To alleviate these issues, we focus on the cumulative mass function ( $N(>M)$ ), or in statistics language the complementary cumulative distribution function (denoted cCDF). This is defined as

$N(> M) = \int_{M}^{\infty} \frac{dN}{dM} dM = \frac{\beta M_{\odot}}{\alpha+1} \left(\frac{M}{M_\odot}\right)^{\alpha}.$

where the latter expression is the power-law case. In the case of a truncated power-law it is useful to express things in terms of the mass of the maximum cloud and the number of clouds near that mass $N_{\mathrm{max}}$ :

$N(>M) = \frac{N_{\mathrm{max}}}{M_{\mathrm{max}}} \left[\left(\frac{M}{M_{\mathrm{max}}}\right)^{\alpha+1}-1\right].$

This largely sets up the formalism. There are a few subtleties to deal with regarding observational errors and completeness limits, but this should get us started. We want to use python for this analysis, but like all things in python, there’s a package for it. To install the package, use the python package installer pip. From the Linux command line, type

pip install powerlaw
pip install mpmath

This will install two packages powerlaw and mpmath. The latter is needed for some of the calculations we may do later. The best documentation of the powerlaw package is in this article. To fit a power law to some data, it must be in the form of a numpy array. The classic analysis in GMCs is the mass distribution, so let’s look at the distribution of luminous masses derived from the $X_{\mathrm{CO}}$ factor.

import powerlaw
from astropy.table import Table
t = Table.read('mycatalog.fits')  # load into an astropy table
mass = t['MASS_EXTRAP'].data      # Pull out the mass variable into a numpy array.
myfit = powerlaw.Fit(data)

This loads the data and does the fit for you. Pretty cool! You can go ahead an look at the data:

myfit.plot_ccdf()

You can also check out the fitted index:

print(myfit.alpha)

You can also fit two different forms of the distribution. To do this, we activated the distribution_compare function.
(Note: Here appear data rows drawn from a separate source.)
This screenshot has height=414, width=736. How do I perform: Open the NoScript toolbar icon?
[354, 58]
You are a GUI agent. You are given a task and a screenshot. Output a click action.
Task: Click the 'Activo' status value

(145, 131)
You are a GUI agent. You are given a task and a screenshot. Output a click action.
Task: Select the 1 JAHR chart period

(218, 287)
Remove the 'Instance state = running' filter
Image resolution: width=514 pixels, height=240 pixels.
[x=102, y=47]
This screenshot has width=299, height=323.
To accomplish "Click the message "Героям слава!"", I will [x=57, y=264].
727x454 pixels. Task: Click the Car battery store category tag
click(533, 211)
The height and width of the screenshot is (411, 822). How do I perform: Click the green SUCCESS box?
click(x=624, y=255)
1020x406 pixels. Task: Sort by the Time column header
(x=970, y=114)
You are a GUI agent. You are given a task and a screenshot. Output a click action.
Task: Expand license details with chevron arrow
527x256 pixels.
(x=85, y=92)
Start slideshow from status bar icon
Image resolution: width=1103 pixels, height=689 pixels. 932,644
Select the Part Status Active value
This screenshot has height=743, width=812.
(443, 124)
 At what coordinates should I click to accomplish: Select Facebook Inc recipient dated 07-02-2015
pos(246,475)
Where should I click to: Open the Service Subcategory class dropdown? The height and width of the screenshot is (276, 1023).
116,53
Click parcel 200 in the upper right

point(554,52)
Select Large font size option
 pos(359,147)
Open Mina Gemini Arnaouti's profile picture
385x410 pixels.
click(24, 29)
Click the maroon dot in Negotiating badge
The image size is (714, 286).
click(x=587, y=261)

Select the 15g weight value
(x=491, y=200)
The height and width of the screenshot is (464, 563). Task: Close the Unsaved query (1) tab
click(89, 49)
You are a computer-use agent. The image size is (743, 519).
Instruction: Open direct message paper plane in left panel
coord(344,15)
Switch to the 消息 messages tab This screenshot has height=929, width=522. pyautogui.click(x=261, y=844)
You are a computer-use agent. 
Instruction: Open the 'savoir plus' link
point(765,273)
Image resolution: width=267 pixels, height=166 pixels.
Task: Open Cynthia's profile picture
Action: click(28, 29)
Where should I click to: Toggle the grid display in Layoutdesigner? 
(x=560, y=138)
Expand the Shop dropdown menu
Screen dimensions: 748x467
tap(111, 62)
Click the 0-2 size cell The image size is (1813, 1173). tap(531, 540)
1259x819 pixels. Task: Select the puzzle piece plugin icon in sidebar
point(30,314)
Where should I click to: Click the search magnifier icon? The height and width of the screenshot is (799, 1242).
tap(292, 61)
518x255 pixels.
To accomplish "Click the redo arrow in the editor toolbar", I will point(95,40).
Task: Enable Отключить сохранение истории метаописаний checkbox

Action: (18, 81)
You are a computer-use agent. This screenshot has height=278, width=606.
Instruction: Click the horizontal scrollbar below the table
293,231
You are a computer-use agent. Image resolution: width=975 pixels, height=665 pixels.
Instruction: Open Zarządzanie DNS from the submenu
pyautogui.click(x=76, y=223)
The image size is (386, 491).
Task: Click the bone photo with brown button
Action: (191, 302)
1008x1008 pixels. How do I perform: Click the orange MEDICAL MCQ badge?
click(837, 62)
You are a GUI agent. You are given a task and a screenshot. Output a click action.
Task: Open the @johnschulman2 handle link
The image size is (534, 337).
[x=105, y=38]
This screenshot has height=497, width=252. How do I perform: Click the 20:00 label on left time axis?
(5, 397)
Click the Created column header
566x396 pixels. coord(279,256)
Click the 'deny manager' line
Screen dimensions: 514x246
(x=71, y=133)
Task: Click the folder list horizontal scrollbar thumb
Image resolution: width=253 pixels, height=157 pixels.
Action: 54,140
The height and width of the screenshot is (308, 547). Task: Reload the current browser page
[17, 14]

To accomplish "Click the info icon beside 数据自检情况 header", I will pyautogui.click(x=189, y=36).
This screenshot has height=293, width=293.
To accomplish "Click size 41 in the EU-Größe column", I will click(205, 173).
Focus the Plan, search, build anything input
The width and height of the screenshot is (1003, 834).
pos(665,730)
R, p = myfit.distribution_compare('power_law','truncated_power_law`)

and this compares the two different distributions: an ordinary power law and a truncated version. Note that this package uses the definitions of Clauset et al. (2007) where the truncated power law has a form

$p(x) = x^{-\alpha} e^{-\lambda x}.$

Two things to note. First, the package will define the index to be negative so the values of $\alpha$ will usually be positive. Second, the truncation is not a hard cutoff but an exponential truncation. The truncation value is then around $x_{\mathrm{max}} = 1/\lambda$ . Now, returning to the distribution_compare call, we set the outputs to be equal to two parameters R and p. These numbers are important because they tell us which distribution is a better fit to the data. The value R is the log of the ratio of likelihood that one distribution is better than the other:

$\ln \left(\frac{\mathcal{L}_{\mathrm{left}}}{\mathcal{L}_{\mathrm{right}}}\right)$

If $R>0$ the data are more consistent with the left distribution (power_law in the above), $R<0$ means the data are more consistent with the right. The second parameter $p$ is the significance of the result. If this number is close to zero, there is a significant difference between two distributions.

Once the distributions have been compared, the results can be plotted:

fit.truncated_power_law.plot_ccdf(label='Trunc. Power Law')
fit.power_law.plot_ccdf(label='Power Law')
fit.plot_ccdf(drawstyle='steps',label='Data')
plt.legend()

So pretty

Written on January 28, 2016